> **REQUEST 1**
Render part of the entries as a JSON list of strings, one string per line and no blank lines. Start at the entry line containing "Class Sessions: label?" and include everything through the final line of the entries.

— start of PAGE TEXT —

U is for Unique Monsters: Dinos, Dragons & Other Monsters – #atozchallenge

People are enthralled by dinosaurs and dragons.  Maybe it is because humans have never really seen one alive.  All we have are fossil evidences and legends.

A roadtrip on the back roads of America will almost always present a dinosaur or a dragon.  I have seen hundreds in my travels.

Dragon Biting my head off – Jurustic Park – Marshfield, Wisconsin

In this post I hope to share some of the photos and fun of dinosaurs, dragons and other monster thingies as seen on the road.

Autumn and “Grampz” with the Hodag of Rhinelander, WI

Let’s look at a couple of strange monsters first.  First there is the Hodag, a unique monster found in Rhinelander, WI.  According to an 1893 newspaper article it was “the fiercest, strangest, most frightening monster ever to set razor sharp claws on the earth. It became extinct after its main food source, all white bulldogs, became scarce in the area.”

A giant monster sculpture greets you at the Mount Horeb Welcome Center. Created by Wally Keller

Wisconsin really seems to be the monster capital of the country.  In Mt. Horeb, there is another cool looking monster statue in front of the visitor center.  Created by Wally Keller, an artist from nearby.

20 foot tall Jurustic Park dragon in Marshfield, WI
Clyde Wynia, the creator of Jurustic Park and the artist behind all of the work

Of course, the premier “dragon” stop in Wisconsin is Jurustic Park in Marshfield, WI.  Created by artist (and former attorney) Clyde Wynia, this large property has well over 1000 pieces of welded scrap metal art, including a few dragons.

Clyde has a number of stories about his “artwork fossils” and makes it a fun place to visit.  Note that it really is off the beaten path, but well worth a visit!

Big Dragon – Jurustic Park – Marshfield, Wisconsin
Welcome to Jurustic Park

And the afore mentioned Wally Keller, who passed away a few years ago, also had a nice menagerie in his front yard.

— end of PAGE TEXT —
— start of PROVIDED INFORMATION —

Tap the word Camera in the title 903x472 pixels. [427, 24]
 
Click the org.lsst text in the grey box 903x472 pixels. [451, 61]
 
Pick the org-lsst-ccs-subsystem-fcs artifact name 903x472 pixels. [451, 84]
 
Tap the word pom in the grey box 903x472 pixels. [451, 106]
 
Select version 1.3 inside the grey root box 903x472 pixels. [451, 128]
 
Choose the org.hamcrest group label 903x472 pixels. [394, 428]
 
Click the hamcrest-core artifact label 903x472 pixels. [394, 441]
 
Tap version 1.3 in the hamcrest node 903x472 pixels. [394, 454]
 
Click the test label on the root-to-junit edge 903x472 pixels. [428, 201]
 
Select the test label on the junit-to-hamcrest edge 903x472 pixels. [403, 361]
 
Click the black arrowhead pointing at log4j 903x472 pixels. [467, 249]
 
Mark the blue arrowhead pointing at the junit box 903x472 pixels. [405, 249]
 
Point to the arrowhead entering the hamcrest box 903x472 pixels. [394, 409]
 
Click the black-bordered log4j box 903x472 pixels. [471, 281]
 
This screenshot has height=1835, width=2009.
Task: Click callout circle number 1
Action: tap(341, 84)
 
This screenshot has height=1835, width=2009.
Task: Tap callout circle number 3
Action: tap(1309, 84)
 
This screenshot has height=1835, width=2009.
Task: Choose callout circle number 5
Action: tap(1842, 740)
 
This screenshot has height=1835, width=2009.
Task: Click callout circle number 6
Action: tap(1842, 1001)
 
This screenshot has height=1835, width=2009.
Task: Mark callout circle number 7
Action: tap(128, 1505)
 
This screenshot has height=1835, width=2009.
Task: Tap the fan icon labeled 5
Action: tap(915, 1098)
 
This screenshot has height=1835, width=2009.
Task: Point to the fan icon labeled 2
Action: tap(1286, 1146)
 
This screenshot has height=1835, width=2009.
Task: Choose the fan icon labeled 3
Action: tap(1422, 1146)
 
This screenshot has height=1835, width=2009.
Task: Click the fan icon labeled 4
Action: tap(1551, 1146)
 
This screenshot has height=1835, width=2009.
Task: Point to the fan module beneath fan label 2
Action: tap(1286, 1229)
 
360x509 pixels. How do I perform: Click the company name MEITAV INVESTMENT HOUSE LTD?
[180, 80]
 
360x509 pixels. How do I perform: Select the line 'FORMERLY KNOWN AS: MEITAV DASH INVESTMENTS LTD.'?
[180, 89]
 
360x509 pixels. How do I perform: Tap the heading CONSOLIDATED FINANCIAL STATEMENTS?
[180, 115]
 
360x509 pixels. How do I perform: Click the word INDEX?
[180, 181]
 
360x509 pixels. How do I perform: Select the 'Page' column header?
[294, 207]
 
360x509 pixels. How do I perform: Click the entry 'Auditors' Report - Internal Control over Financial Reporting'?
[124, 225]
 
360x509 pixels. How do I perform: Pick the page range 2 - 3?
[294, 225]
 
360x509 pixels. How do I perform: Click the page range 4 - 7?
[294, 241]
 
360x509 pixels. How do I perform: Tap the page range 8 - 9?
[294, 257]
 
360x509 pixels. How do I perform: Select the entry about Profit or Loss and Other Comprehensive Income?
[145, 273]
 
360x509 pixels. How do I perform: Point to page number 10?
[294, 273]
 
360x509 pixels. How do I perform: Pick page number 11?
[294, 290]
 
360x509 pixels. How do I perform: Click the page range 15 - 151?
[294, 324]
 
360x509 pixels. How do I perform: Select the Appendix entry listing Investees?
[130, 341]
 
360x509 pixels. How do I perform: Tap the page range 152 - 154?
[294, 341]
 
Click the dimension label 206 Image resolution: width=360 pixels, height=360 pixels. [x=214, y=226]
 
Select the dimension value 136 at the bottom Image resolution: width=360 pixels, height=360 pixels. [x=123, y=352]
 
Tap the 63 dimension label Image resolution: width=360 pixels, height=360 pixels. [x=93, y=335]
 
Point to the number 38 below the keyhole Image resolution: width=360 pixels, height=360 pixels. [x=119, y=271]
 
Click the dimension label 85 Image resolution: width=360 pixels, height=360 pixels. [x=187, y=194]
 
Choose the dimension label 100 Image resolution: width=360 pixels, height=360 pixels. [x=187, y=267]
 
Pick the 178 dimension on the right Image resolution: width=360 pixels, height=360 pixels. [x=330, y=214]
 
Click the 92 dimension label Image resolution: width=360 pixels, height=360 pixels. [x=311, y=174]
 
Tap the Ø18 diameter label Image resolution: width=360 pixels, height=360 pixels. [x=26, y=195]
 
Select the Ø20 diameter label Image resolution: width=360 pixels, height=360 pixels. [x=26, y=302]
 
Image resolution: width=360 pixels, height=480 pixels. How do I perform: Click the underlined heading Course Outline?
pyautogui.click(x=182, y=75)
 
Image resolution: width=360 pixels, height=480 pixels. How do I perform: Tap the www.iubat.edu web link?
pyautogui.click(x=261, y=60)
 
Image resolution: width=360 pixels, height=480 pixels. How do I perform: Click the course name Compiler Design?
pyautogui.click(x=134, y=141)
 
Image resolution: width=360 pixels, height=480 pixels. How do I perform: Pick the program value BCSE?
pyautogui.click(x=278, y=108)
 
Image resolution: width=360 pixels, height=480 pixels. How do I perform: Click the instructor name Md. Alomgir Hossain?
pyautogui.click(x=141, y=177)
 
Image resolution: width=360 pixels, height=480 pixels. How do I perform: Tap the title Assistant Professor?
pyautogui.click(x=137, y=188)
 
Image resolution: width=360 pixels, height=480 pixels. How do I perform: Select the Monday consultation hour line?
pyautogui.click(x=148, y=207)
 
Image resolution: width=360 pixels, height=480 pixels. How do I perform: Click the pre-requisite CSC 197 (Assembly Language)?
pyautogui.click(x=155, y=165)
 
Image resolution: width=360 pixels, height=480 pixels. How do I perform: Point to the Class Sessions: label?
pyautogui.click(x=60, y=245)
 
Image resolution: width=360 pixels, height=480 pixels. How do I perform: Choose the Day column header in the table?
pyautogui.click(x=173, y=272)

— end of PROVIDED INFORMATION —

> **REQUEST 2**
Pick up the post on roadside dinosaurs, dragons and monsters right after its last sentence and write the next part.

> **ANSWER 1**
[
  "Image resolution: width=360 pixels, height=480 pixels. How do I perform: Point to the Class Sessions: label?",
  "pyautogui.click(x=60, y=245)",
  "Image resolution: width=360 pixels, height=480 pixels. How do I perform: Choose the Day column header in the table?",
  "pyautogui.click(x=173, y=272)"
]

> **ANSWER 2**
Hungry Dinosaur – Wally Keller collection near Mt. Horeb, Wisconsin
Scrap Metal Dinosaur – work done by Wally Keller – near Mt. Horeb, Wisconsin

There is another scrap metal artist in Centralia, MO who also has created a number of similar dinosaurs.

Sumoflam and Larry Vennard at his Iron Sculpture Park in Centralia, MO
Larry Vennard’s Highway “T” Rex near Centralia, MO
Sumoflam and the Fire Breathing Dragon of Kaskaskia in Vandalia, IL

One of the most interesting dragons out there is the Kaskaskia Fire breathing dragon in Vandalia, IL

This monster was the brainchild of Kaskaskia Supply owner Walt Barenfanger. The 35 foot long beast is not only a nice piece of metal art, it is also FIRE BREATHING! Yes, go across the street to the Liquor Store or over to the Kaskaskia Hardware store and get a token for One Dollar, stick it into the self-service coin box and this guy’s eyes light up red and he breathes REAL fire for about 10 seconds!!

 

A closeup of the fire!
Kaskaskia Fire Breathing Dragon

There are, of course, many other dragons out there.

“Horn Dragon” by Diego Harris. Currently on display at Real Goods Store in Hopland, CA
Dragon with Cowboy Boots at Big Texan Steak House in Amarillo, TX
Metal Dragon on a Building – Clayton, New Mexico
Guitar Playing Scrap Metal Dragon – Harrietsville, Ontario
Dragon head – Salida, Colorado
Impressive Dragon mural on a Chinese Restaurant in Oak Creek, Colorado
Dragon Mural in Broken Bow, OK

But, its the dinosaurs that impress.  Many have been built to the presumed size and shape of the various monsters.  In fact, there are a number of T Rex statues out there.

Skeleton Walking Dinosaur near Murdo, South Dakota
Head of the T-Rex at Wells Dinosaur Haven in Connecticut
A T-Rex at a miniature golf course in Ocean City, MD
A 15 foot dinosaur overlooks Carhenge in Alliance, Nebraska
The Old Trail Museum in Choteau Museum has scary dinosaurs – located in Choteau, Montana on the “Dinosaur Trail”
Big dino in Bynum, Montana
Large Sign about the Dinosaur Center in Thermopolis, Wyoming
Giant T-Rex statue in Cave City, KY

Most impressive of all is the great escape of dinosaurs from the Indianapolis Children’s Museum.  Life size and REALLY REAL looking.

Dinos break out of Indianapolis Children’s Museum
About to be squished by a giant dino!!!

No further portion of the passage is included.